The allegory is meant to illustrate why it is important for an outsider to not impose their ideas on a community without first listening. Because while it seemed obvious to the relief workers to use all available farm land to help the starving community, it was obvious to the community that it would fail.  The importance of listening is prominent in global health, and is picking up speed in some nonprofit circles working with marginalized populations. But it is absent from the conversations surrounding rural healthcare and rural needs in general.  That is because it can only exist after those with power – in this case urban medical education – see that there is, in fact, a difference between the communities.


The disconnect between rural and urban communities is hardly a new phenomenon.  Nor is it necessarily an inevitable “us vs them” situation. But this disconnect led to a road to hell paved with good intentions, especially when it came to the COVID pandemic and the post COVID world.  Early in the pandemic, when states started instating lockdown rules, one concern from rural communities was that they were being held to the same standards as large cities, despite small towns not yet having any cases of COVID. While the argument could be made that this was not necessarily the wrong policy, it led to many rural communities feeling as though their needs were not being taken seriously, and laid further groundwork for distrust of medical recommendations for masks and vaccines. Obviously, these issues had other instigating factors, including political and media pressure, however, this ongoing narrative that urban individuals simply do not know or care about what is happening in rural communities continues to be a powerful force that no one seems to be attempting to mitigate. 


So, what will actually bring change?


While I do not think that I have the answers to end the divide between rural and urban communities, I can speak for myself and say that my views of rural medicine have changed dramatically by being part of a rural community. It has come from listening to both the healthcare providers around me and my patients to understand what their needs are. But that is not enough.

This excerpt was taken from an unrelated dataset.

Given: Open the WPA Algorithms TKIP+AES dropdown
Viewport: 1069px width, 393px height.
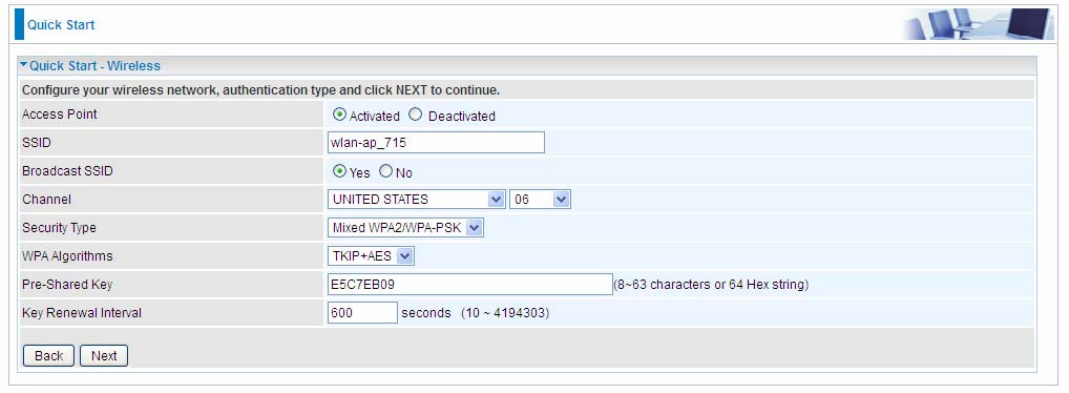Looking at the screenshot, I should 371,256.
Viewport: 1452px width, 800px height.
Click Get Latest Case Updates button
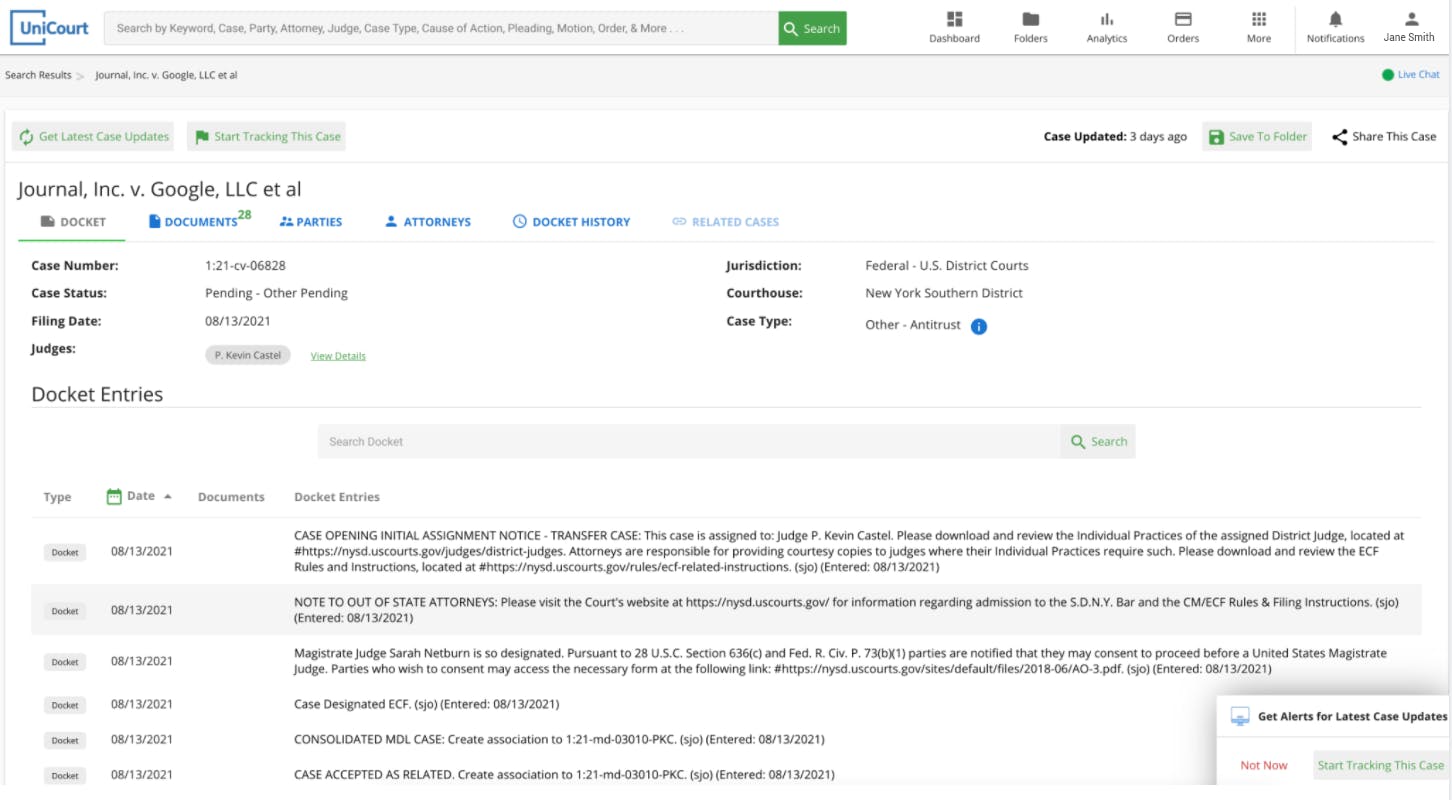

Right now, one of the biggest galvanizing causes for providers in the state of Wisconsin, and in the country as a whole, is how much autonomy mid-level providers should have. A bill to reduce the amount of physician oversight for nurse practitioners was proposed in WI by a rural nurse practitioner, who said that she was struggling to find physicians in the area to support her so that she could continue to practice. As expected, there has been a great deal of physician push back against this proposal, mostly from urban physicians who see mid-level providers as encroaching on the care they provide. While that may be true in urban centers, in Baraboo we would not have running clinics, or certain specialty care, or any anesthesia for surgery, if it were not for our midlevel providers. I am willing to bet that we are not the only area in this situation.

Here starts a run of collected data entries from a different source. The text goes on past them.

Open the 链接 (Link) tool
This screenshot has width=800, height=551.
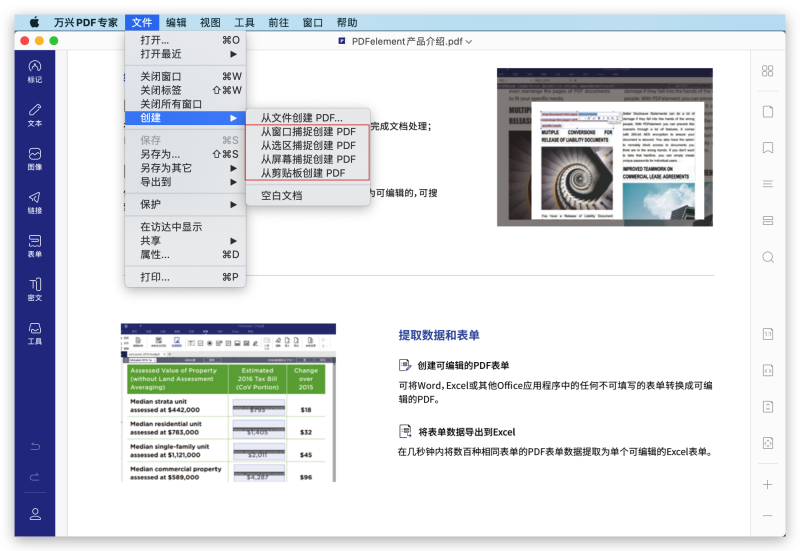35,202
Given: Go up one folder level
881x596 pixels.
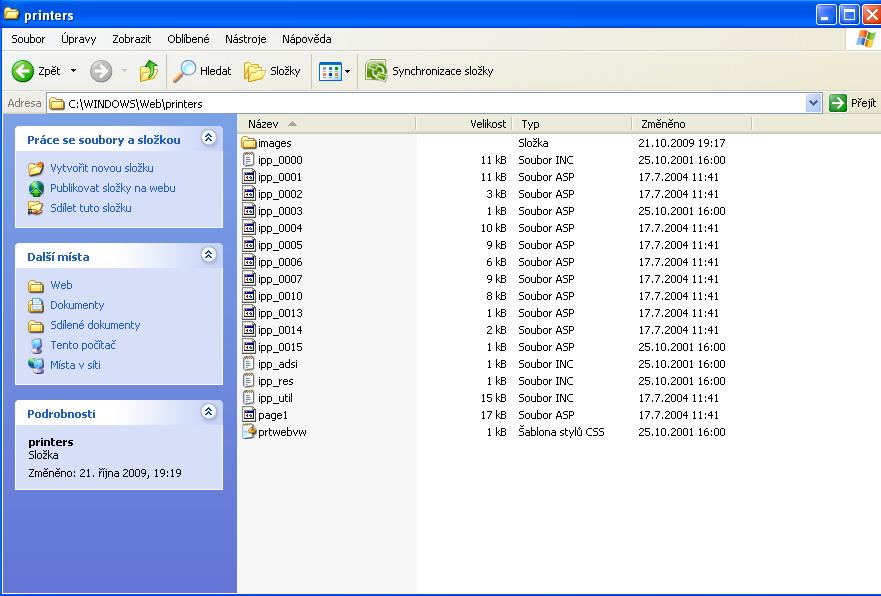Looking at the screenshot, I should pos(149,71).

In order for rural healthcare to improve and thrive we need to encourage rural voices to be heard, both in personal, educational and political spheres. That means actively creating space for it to be heard like we do in other areas of diversity interactions, and taking seriously the differing beliefs and needs of these communities. We also need to do a better job of exposing trainees to rural medicine, to help pave the way for the next generation of rural health care. Even for those who do not end up practicing rural medicine, to allow them to develop a healthy respect for some of the similarities and differences of working in a rural community.  Even with the best intentions, I know that there might still be the occasional hippo that catches us off guard. But my hope is that through humility and a stubborn dedication, we all can work together to take on the metaphorical bull of the division between urban and rural healthcare, and improve patient care and health outcomes for everyone.